====== Data supplied

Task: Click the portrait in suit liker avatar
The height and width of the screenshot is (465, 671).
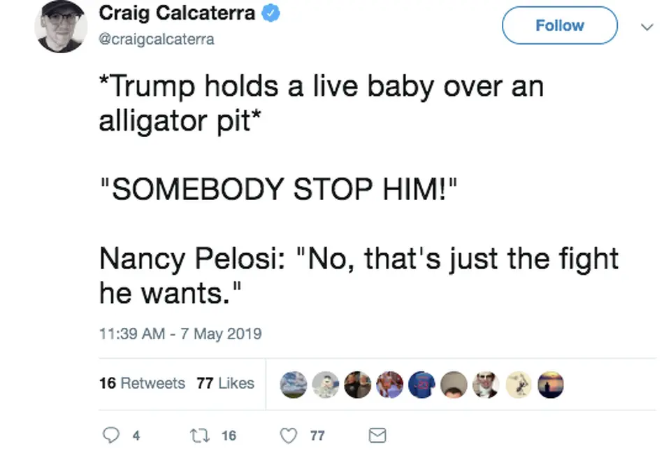Action: point(486,384)
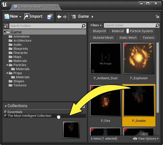Enable the Static Mesh filter
The width and height of the screenshot is (163, 145).
pyautogui.click(x=128, y=38)
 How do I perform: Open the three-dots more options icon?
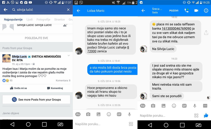coord(205,106)
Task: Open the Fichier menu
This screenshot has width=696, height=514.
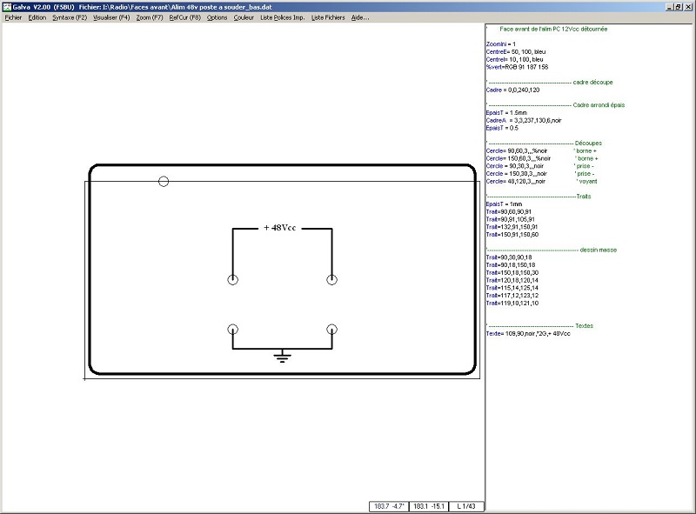Action: point(13,17)
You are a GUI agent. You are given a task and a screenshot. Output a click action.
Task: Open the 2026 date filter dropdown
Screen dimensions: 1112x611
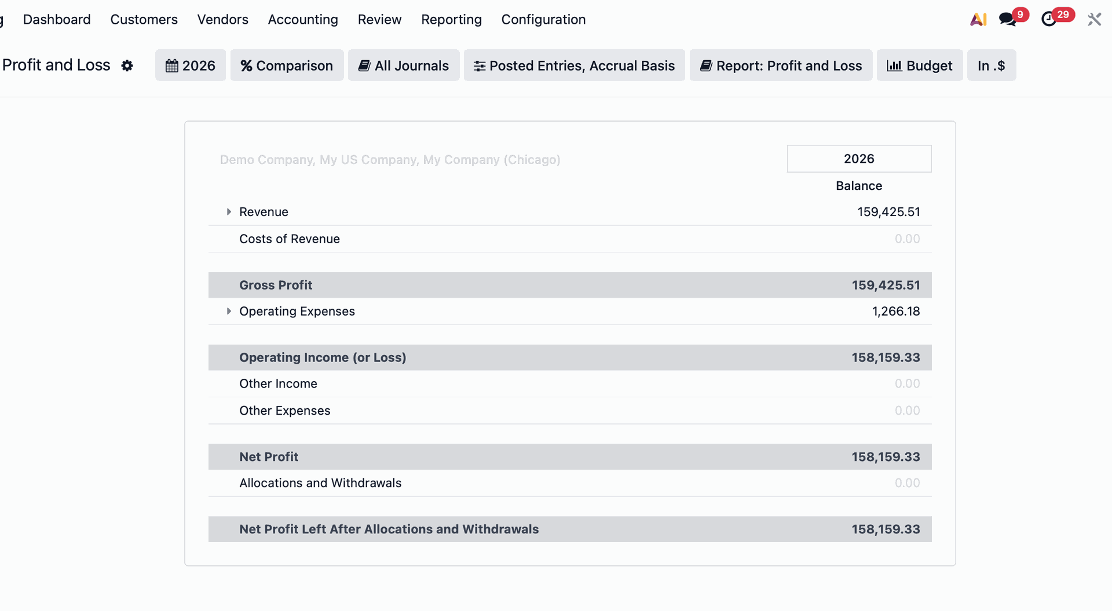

============

◆ **Task directions**
Output a faithful copy of the data, with each picture left out.

◆ **Finished task**
Task: Click the portrait in suit liker avatar
The height and width of the screenshot is (465, 671).
Action: point(486,384)
Enable the Static Mesh filter
The width and height of the screenshot is (163, 145).
pyautogui.click(x=128, y=38)
 How do I perform: Open the three-dots more options icon?
coord(205,106)
Task: Open the Fichier menu
This screenshot has width=696, height=514.
Action: point(13,17)
You are a GUI agent. You are given a task and a screenshot. Output a click action.
Task: Open the 2026 date filter dropdown
Screen dimensions: 1112x611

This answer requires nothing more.